Marcus Smith J held that these three allegations amounted to "acts" or "omissions" of Blackpool FC for the purpose of section 994 of the CA 2006 and also related to the conduct of Blackpool FC's "affairs". In determining whether these acts and omissions were prejudicially unfair to VB Football Assets, the court concluded that in relation to the first allegation, these payments were in fact "disguised dividends" to Mr Owen Oyston from which the minority shareholders did not benefit. As such, these payments were unfair. The payments "were unjustifiable in that they cannot have been for the benefit of Blackpool FC, but were for the benefit" of Segesta (and accordingly, Mr Owen Oyston). In respect of the second allegation, due to the noncontractual arrangement between the parties, the court held that "VB Football Assets had a legitimate expectation to be treated as an equal partner in the governance of Blackpool FC" and was "excluded from decisions concerning Blackpool FC where the Oyston side anticipated" that VB Football Assets would disagree.
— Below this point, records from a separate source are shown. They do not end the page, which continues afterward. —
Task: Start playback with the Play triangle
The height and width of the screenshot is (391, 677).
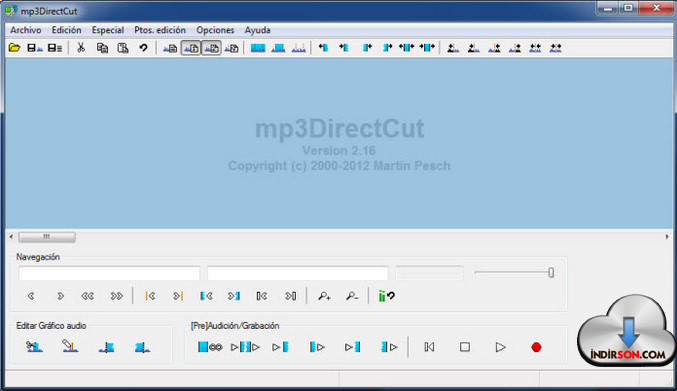Action: pos(500,347)
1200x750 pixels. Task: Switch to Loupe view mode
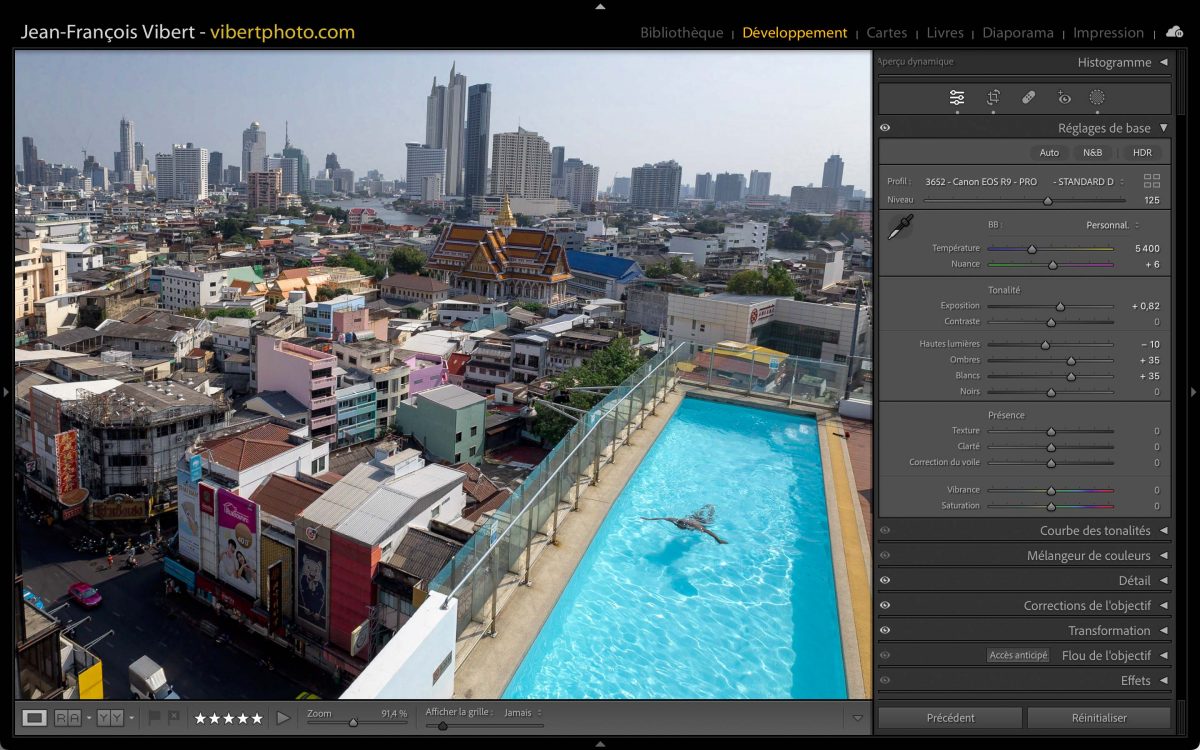35,717
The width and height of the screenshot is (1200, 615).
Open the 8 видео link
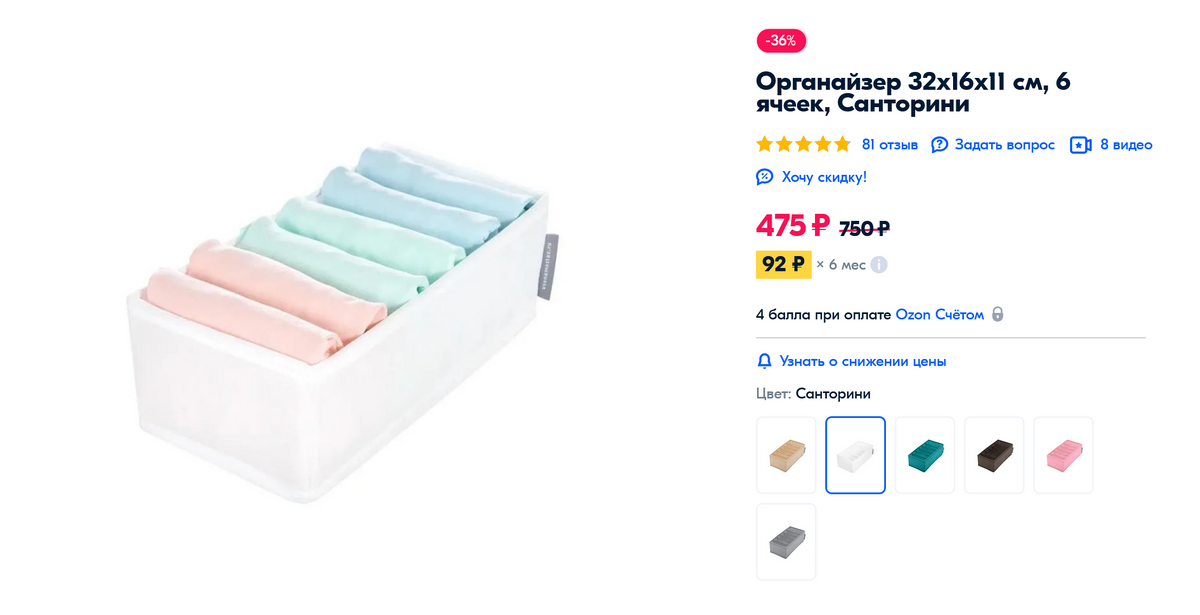(x=1126, y=145)
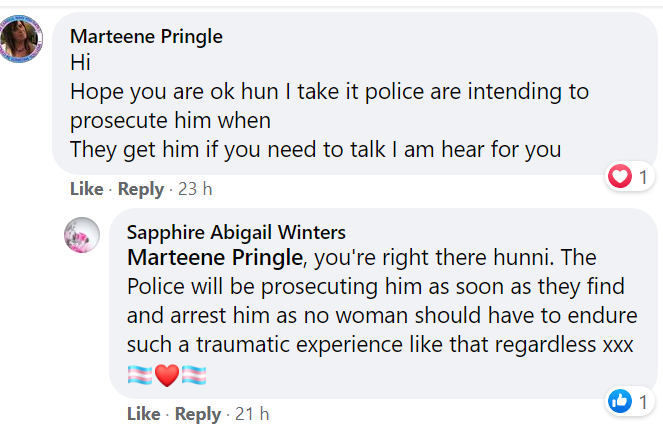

However, the court did not find that VB Football Assets was unfairly prejudiced in respect of the third allegation.
As regards the relief due to VB Football Assets under section 996 of the CA 2006, the court "is not bound by the relief sought by the Petitioner" and "the remedy must be proportionate to the unfair prejudice found". Marcus Smith J considered the proportionality of an order for a buy-out. In order to do so, he had to first determine the fair price of VB Football Assets' interest in Blackpool FC. The parties' experts used different valuation methods and their valuations varied significantly. VB Football Asset's expert valued VB Football Assets' interest in Blackpool FC at £59.7 million and Segesta valued it at £5.5 million.
Marcus Smith J determined the fair price of VB Football Assets' interest on the basis that VB Football Assets had a legitimate expectation to share jointly in the profits of Blackpool FC and would have had, at some point, an equal shareholding to that of Segesta. He also found that the disguised dividends (amounting to £26.77 million) that Segesta caused Blackpool FC to make should also have been made equally to VB Football Assets (on the basis that Segesta should have behaved in a non-discriminatory manner when dealing with Blackpool FC's affairs). It was found that Mr Belokon should also have returned to him the amount he paid to acquire his interest in Blackpool FC (£4.5 million, being the total amount that either Ms Belokon or VB Football Assets paid/lent under the three written agreements). Marcus Smith J also considered the appropriateness of remedies other than a buy-out, such as a bespoke arrangement between Mr Belokon and Mr Owen Oyston. However, he determined that a buyout order for £31.27 million was ultimately the only appropriate form of relief and one that created a "clean break".
The case serves as a useful example of a minority shareholder's successful petition for unfair prejudice. The case also highlights the court's discretion in determining the appropriate form of relief under section 996 of the CA 2006 and shows that the court will, in relation to private companies, not only consider the parties strict legal rights, but also any non-contractual arrangements between the parties when determining whether a minority shareholder has suffered from unfair prejudice.